Oil refinery with sunset showing defensive cyber attacks for critical infrastructure

Defensive Cyber Attacks Declared Legal by UK AG, Path Cleared to “Hack Back” When Critical Infrastructure & Services Attacked

The Attorney General of the United Kingdom has declared the country can make use of defensive cyber attacks when “key services” (such as critical infrastructure and banks) are struck by foreign threat actors.

The country is taking a formal position on extending international law to the digital realm, something that nations have typically been hesitant to do as espionage attempts are regularly traded back and forth between them. AG Suella Braverman paired the move with an argument before leading policy institute Chatham House that the international principle of non-intervention in the affairs of other sovereign countries should now extend to cyber attacks and countermeasures in a “proportionate” way.

UK declares intent to use defensive cyber attacks against nation-state threat actors

The move highlights a general lack of international agreement about when defensive cyber attacks should be considered appropriate. There has long been a murky world of online espionage in which countries have tacitly agreed to not respond with military force, due in no small part to degrees of plausible deniability and a great difficulty in displaying concrete evidence to the public that another nation’s covert hacking teams were behind a virtual break-in.

This unofficial understanding has survived in the internet age, even as allies have been caught spying on each other, so long as everyone refrained from using cyber attacks to cause physical damage. Some developments in recent years have strained that arrangement, including Russia’s repeated cyber attacks on services in Ukraine and the recent willingness of cyber criminals to hit foreign critical infrastructure and government agencies with ransomware attacks.

The UK AG has expressed that there is a pressing need to establish formal rules regarding defensive cyber attacks given the demonstrated possibility of devastating incidents that could cause actual damage to civilians, and that existing non-intervention agreements could serve as a launch point. The AG sees an initial step as the establishment of a list of acts considered coercive or disruptive, and what proportional defensive cyber attacks would look like in those cases.

The AG’s remarks cited a number of international incidents that have been attributed to nation-state advanced persistent threat (APT) groups: the July 2021 Microsoft Exchange breaches (attributed to China), the April 2021 Solarwinds breach (attributed to Russia), and the December 2017 WannaCry ransomware outbreak (attributed to North Korea) among them.

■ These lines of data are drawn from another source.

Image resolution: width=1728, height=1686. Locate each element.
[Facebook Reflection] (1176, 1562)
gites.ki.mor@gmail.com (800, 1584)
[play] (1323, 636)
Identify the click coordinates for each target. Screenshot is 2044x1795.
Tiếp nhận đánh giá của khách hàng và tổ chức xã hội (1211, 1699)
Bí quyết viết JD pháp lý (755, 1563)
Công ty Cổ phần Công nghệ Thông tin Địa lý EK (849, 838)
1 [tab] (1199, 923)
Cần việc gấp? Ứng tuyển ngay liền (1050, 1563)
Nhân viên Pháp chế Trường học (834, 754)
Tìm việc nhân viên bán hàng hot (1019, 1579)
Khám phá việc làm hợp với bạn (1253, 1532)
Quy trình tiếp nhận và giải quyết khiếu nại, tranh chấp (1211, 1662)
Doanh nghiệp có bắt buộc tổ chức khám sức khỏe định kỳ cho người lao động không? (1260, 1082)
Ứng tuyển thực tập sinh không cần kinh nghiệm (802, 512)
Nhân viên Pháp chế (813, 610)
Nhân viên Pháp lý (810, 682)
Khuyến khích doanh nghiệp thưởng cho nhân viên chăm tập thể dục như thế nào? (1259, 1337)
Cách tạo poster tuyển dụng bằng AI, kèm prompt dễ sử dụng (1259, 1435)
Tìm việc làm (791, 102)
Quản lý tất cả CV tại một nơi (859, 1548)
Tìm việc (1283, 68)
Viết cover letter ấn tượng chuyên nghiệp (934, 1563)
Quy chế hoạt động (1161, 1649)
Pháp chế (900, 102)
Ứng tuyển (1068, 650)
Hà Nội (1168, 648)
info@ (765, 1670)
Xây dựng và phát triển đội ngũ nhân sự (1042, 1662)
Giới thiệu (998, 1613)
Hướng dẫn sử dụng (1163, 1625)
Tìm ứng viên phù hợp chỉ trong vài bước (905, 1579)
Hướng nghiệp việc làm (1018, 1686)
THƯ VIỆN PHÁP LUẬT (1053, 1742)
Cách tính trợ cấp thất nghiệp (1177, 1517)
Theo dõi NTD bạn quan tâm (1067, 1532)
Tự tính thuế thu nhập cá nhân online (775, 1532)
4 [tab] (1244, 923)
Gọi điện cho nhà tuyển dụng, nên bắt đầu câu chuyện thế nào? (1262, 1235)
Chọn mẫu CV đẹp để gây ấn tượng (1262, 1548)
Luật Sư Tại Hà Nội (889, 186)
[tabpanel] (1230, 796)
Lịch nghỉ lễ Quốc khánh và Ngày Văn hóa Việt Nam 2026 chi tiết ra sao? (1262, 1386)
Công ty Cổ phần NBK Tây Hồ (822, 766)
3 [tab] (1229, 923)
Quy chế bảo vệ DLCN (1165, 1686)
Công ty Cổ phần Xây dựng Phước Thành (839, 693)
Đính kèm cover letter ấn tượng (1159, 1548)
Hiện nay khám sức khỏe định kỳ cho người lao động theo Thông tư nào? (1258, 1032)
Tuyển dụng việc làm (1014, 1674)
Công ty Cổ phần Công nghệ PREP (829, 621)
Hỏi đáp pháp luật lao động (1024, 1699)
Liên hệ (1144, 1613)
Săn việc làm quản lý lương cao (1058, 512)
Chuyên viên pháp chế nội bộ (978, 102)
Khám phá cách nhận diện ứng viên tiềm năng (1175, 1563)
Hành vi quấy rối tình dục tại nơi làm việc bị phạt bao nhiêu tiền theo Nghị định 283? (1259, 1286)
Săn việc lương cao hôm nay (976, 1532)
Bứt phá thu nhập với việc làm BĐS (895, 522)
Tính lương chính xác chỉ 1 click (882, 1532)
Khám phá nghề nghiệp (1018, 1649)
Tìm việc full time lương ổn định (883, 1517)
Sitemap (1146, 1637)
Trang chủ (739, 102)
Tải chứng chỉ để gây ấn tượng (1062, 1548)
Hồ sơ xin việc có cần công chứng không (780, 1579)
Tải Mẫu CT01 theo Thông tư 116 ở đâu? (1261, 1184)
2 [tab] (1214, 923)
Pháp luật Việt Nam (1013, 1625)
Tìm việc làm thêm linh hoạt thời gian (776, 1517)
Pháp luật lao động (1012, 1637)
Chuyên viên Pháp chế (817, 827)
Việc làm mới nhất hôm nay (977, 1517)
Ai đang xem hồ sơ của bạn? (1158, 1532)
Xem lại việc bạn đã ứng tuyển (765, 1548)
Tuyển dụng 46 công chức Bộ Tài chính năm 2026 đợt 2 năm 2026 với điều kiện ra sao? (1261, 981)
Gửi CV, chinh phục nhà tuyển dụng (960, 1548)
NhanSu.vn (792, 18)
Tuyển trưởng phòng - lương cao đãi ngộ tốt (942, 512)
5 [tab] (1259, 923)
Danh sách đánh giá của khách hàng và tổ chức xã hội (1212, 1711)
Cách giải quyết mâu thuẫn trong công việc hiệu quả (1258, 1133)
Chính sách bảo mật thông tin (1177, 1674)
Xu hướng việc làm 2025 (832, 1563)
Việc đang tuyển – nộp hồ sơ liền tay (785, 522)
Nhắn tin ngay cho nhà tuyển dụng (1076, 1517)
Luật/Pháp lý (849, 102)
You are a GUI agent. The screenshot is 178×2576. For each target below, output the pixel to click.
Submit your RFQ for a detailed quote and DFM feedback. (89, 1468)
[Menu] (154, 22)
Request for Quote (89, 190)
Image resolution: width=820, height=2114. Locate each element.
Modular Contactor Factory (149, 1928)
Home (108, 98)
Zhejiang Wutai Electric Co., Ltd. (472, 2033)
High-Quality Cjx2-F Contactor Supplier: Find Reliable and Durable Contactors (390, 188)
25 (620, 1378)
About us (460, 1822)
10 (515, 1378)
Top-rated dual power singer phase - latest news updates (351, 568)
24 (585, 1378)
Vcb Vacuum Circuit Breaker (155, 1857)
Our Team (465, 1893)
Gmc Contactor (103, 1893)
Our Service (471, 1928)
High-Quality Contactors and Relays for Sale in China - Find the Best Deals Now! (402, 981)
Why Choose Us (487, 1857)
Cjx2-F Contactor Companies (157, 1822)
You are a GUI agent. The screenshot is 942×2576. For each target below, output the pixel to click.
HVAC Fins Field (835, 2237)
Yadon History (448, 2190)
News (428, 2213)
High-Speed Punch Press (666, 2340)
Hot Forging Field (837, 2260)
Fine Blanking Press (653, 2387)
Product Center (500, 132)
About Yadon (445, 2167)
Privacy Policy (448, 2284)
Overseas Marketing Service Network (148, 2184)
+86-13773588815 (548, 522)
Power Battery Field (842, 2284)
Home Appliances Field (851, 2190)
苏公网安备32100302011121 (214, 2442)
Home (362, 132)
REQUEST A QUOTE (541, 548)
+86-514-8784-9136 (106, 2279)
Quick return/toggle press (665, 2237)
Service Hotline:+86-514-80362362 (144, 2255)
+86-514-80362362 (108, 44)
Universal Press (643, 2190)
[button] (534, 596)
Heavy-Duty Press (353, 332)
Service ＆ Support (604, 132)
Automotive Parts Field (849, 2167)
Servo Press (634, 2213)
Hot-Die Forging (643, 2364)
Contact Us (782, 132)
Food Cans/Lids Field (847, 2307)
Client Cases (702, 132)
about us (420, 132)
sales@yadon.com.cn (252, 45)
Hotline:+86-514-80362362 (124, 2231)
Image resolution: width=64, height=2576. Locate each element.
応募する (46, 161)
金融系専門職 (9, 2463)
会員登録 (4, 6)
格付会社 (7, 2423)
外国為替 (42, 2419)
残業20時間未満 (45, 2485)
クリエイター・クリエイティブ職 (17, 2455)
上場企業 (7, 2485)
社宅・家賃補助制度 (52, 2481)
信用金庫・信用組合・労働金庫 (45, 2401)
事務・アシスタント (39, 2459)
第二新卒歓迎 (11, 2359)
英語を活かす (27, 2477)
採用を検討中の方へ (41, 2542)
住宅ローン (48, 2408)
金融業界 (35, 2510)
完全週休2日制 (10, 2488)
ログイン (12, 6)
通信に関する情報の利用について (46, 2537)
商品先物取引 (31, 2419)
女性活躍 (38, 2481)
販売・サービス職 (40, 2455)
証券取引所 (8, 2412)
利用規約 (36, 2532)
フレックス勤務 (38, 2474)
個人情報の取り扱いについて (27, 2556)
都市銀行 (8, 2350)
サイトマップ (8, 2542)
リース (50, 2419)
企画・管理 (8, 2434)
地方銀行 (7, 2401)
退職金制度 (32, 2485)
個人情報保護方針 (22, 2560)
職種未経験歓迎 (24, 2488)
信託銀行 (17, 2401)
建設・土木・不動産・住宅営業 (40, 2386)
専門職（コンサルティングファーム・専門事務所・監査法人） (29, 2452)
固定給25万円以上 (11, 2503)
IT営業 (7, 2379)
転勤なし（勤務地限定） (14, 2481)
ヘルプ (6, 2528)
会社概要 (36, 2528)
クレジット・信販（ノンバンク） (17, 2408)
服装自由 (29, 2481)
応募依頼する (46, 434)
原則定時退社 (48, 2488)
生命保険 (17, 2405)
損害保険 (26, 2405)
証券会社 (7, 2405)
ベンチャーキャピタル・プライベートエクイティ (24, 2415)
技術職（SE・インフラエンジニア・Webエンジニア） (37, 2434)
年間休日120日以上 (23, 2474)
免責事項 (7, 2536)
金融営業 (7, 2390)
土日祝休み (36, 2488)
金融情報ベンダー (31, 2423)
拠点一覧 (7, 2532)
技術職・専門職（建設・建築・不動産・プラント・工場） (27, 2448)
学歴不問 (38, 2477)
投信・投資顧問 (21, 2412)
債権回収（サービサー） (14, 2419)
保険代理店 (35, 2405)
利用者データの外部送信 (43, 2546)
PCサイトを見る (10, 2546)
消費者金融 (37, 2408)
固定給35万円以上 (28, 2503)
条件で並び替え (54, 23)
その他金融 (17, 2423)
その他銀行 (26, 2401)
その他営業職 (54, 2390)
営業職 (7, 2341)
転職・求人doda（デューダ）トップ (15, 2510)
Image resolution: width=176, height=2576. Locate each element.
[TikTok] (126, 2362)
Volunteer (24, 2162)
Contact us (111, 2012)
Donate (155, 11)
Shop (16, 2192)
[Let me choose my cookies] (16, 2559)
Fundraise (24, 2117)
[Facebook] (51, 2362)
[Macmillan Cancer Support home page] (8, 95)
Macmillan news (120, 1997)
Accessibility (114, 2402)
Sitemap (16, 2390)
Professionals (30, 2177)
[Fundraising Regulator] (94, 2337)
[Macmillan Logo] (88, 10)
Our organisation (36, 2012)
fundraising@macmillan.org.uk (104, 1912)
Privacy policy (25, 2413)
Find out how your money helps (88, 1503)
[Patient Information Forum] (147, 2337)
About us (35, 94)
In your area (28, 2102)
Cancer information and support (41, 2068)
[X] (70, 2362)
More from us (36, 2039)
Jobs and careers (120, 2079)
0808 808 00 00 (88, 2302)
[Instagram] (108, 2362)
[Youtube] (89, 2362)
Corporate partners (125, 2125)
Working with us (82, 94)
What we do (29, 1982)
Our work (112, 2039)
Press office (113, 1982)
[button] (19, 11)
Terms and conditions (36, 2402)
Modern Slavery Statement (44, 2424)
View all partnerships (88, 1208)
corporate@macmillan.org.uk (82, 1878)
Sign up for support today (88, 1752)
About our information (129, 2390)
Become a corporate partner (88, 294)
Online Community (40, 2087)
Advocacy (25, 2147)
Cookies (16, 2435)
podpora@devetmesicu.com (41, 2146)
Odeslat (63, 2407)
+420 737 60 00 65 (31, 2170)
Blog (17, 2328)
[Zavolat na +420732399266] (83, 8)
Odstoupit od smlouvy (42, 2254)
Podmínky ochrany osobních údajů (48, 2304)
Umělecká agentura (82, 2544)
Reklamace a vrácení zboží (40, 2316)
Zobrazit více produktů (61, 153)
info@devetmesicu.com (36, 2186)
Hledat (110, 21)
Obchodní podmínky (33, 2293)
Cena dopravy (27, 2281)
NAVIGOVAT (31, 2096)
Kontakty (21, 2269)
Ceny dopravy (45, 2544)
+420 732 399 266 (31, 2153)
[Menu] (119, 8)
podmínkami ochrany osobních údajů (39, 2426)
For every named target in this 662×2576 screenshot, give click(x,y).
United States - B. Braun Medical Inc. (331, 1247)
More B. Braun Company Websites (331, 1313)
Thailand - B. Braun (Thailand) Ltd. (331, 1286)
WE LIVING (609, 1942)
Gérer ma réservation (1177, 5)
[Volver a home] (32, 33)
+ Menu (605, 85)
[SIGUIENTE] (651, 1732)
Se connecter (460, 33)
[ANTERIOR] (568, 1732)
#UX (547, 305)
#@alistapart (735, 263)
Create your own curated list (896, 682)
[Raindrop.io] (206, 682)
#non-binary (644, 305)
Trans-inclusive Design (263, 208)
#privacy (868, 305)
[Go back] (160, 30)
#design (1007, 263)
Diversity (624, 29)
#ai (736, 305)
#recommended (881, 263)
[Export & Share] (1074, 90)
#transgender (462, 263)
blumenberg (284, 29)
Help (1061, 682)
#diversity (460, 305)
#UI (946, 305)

The AG also identified four sectors that are considered particularly vulnerable to cyber intrusions: energy security, essential medical care, supply chain disruptions and democratic processes. Outside of Russia’s actions against Ukraine there are not many examples of nation-states attacking each other directly in these areas, but they are all areas that have become an increasing focus for ransomware gangs that disrupt operations for money. North Korean APT groups have been observed conducting ransomware attacks as a means of funding the heavily sanctioned government, a move that Russia might consider as it reaches similar levels of economic isolation in the world.

Troubled histories of international cyber relations, “hack back” attempts portends serious difficulties

Outside of a small handful of regional compacts, such as the one recently adopted by the African Union, there has been no real attempt to expand international law to regulate internet activity. A number of international organizations such as the UN General Assembly and the G20 have at least agreed in principle that international law should also apply to cyberspace, but there has been little meaningful effort to actually hash out firm legal codes and definitions.

The extent to which nations “hack back” with defensive cyber attacks is usually just as secretive a matter as the espionage operations that trigger these responses in the first place. The issue was raised publicly in the US in 2017 with the proposal of the Active Cyber Defense Certainty Act, which would have given individuals and companies the right to some level of defensive cyber attacks against aggressors attempting to disrupt operations or steal files. The bill would have limited the defensive cyber attacks to destruction of any files that were exfiltrated, but it never gathered much steam and did not make it out of committee.

One of the ideas floated during debate over this bill was the use of “beacons” that are functionally similar to a GPS tracker slipped in with stolen money; defensive cyber attacks would be justified against systems holding stolen files that contained these digital locators. This is an approach reportedly used in vigilante efforts conducted by companies that have been compromised, though it is laden with technical difficulties, not the least of which being that raw data can be easily copied from files and separated from the beacon without the defense team’s knowledge.